Bagi Hamas, gencatan senjata tanpa pemenuhan tuntutan mereka dianggap sebagai kekalahan moral dan politik. Sebaliknya, bagi Israel, penghentian perang tanpa “pembubaran penuh Hamas” akan dianggap sebagai kegagalan strategis. Kedua posisi yang saling berlawanan inilah yang membuat negosiasi berjalan di tempat.
Sementara itu, tekanan internasional terhadap Israel terus meningkat. Negara-negara Eropa seperti Spanyol, Norwegia, dan Irlandia telah secara resmi mengakui negara Palestina, langkah yang dianggap simbolik namun penting dalam memperkuat posisi diplomatik Palestina di dunia internasional.
Namun di Washington, pemerintahan AS tampak berhati-hati. Presiden Joe Biden masih menghadapi tekanan politik dalam negeri dari kelompok pro-Israel, terutama menjelang pemilihan umum presiden. Analis menilai, Biden tidak ingin mengambil langkah berisiko yang bisa merugikan dukungan politiknya di dalam negeri.
Kondisi inilah yang membuat Hamas meragukan komitmen Amerika dalam menekan Israel untuk menghentikan agresinya. “Tanpa tekanan nyata dari Washington, Netanyahu tidak akan berhenti,” ujar Barhoum. Ia juga menegaskan bahwa Hamas akan terus melawan sampai hak rakyat Palestina benar-benar diakui dan dijamin.

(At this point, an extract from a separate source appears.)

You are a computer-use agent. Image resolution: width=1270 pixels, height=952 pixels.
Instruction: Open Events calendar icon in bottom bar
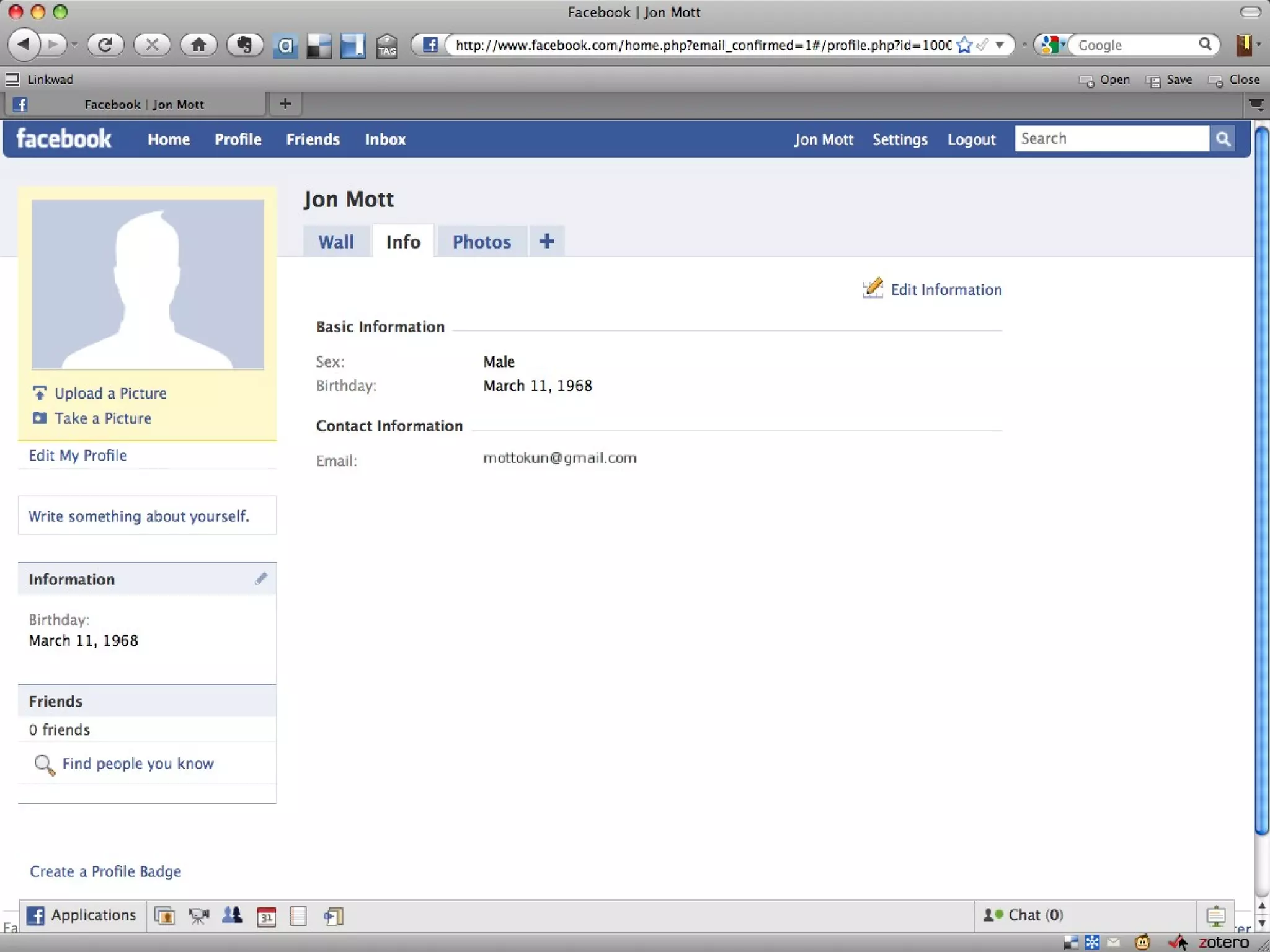tap(266, 915)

Konflik Gaza sendiri telah berlangsung lebih dari satu tahun sejak pecahnya pertempuran besar pada 2024. Sejak saat itu, ribuan warga sipil terbunuh, ratusan ribu lainnya mengungsi, dan kehidupan sosial-ekonomi di Gaza lumpuh total. Upaya diplomatik dari PBB dan negara-negara kawasan belum menghasilkan hasil signifikan.
Meski begitu, beberapa analis menilai bahwa tekanan ekonomi dan politik terhadap Israel bisa memaksa mereka untuk mempertimbangkan kesepakatan damai. Sanksi ekonomi, gelombang protes global, serta meningkatnya isolasi diplomatik disebut bisa menjadi faktor penentu ke depan.
Hamas, di sisi lain, juga menghadapi tekanan internal dari masyarakat Gaza sendiri yang semakin lelah dengan perang tanpa akhir. Namun, bagi banyak warga Palestina, perjuangan mempertahankan tanah air tetap menjadi simbol martabat dan keberanian melawan penindasan.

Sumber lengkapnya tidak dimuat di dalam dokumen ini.